The observation reshuffles the order of evolutionary events leading up to terrestriality, the adaptation to living on land. It also suggests that fossil tracks long believed to be the work of early tetrapods could have been produced instead by lobe-finned ancestors of the lungfish.
"In a number of these trackways, the animals alternate their limbs, which suggested that they must have been made by tetrapods walking on a solid substrate," said Melina Hale, PhD, associate professor of Organismal Biology and Anatomy. "We've found that aquatic(水生的) animals with fundamentally different morphologies and that aren't tetrapods could potentially make very similar track patterns."
Lungfish are a popular pet in the paleontological community, treasured for their unique evolutionary heritage.

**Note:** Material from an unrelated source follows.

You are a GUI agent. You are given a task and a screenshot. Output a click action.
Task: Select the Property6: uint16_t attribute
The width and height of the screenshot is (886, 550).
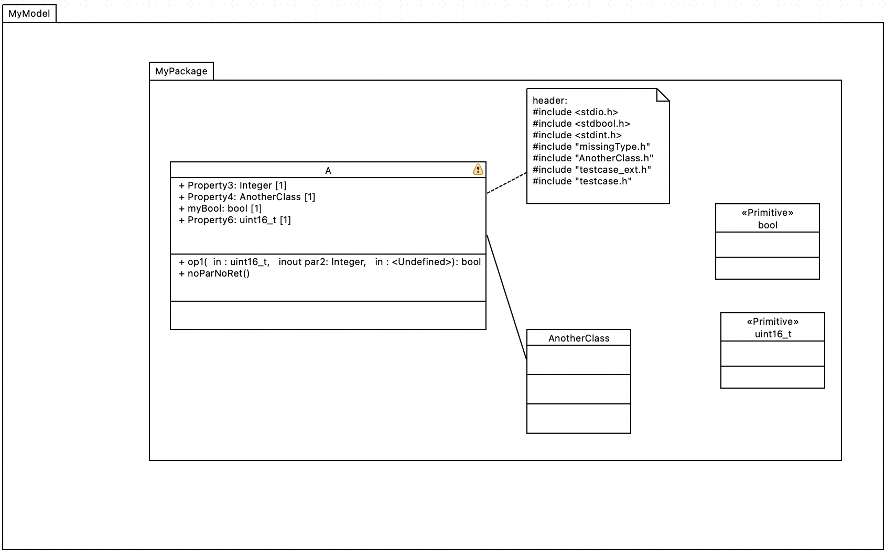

"The lungfish is in a really great and unique position in terms of how it is related to fishes and to tetrapods," said Heather King, a graduate student and lead author of the study. "Lungfish are very closely related to the animals that were able to evolve and come out of the water and onto land, but that was so long ago that almost everything except the lungfish has gone extinct."
While anecdotes and rumors circulated within the scientific community about the alleged walking behavior of these strange fish, nobody looked systematically at the biomechanics of their locomotion. An African lungfish (Protopterus annectens) kept in the laboratory of study co-author Michael Coates inspired King to study the species' ability to walk on its unusually thin limbs.
King and her colleagues designed a special tank in which the motions of lungfish could be videotaped from the side and below for in-depth analysis. The videos revealed that lungfish commonly use their hind(后部的) , or pelvic(骨盆的) , limbs to elevate their body off the surface and propel themselves forward. Though the forelimbs look similar to the hindlimbs, they were not involved in locomotion, the authors found.
"This is all information we can only get from a living animal," King said. "Because if you were just to look at the bones, like you would with a fossil, you might not ever know these motions could occur."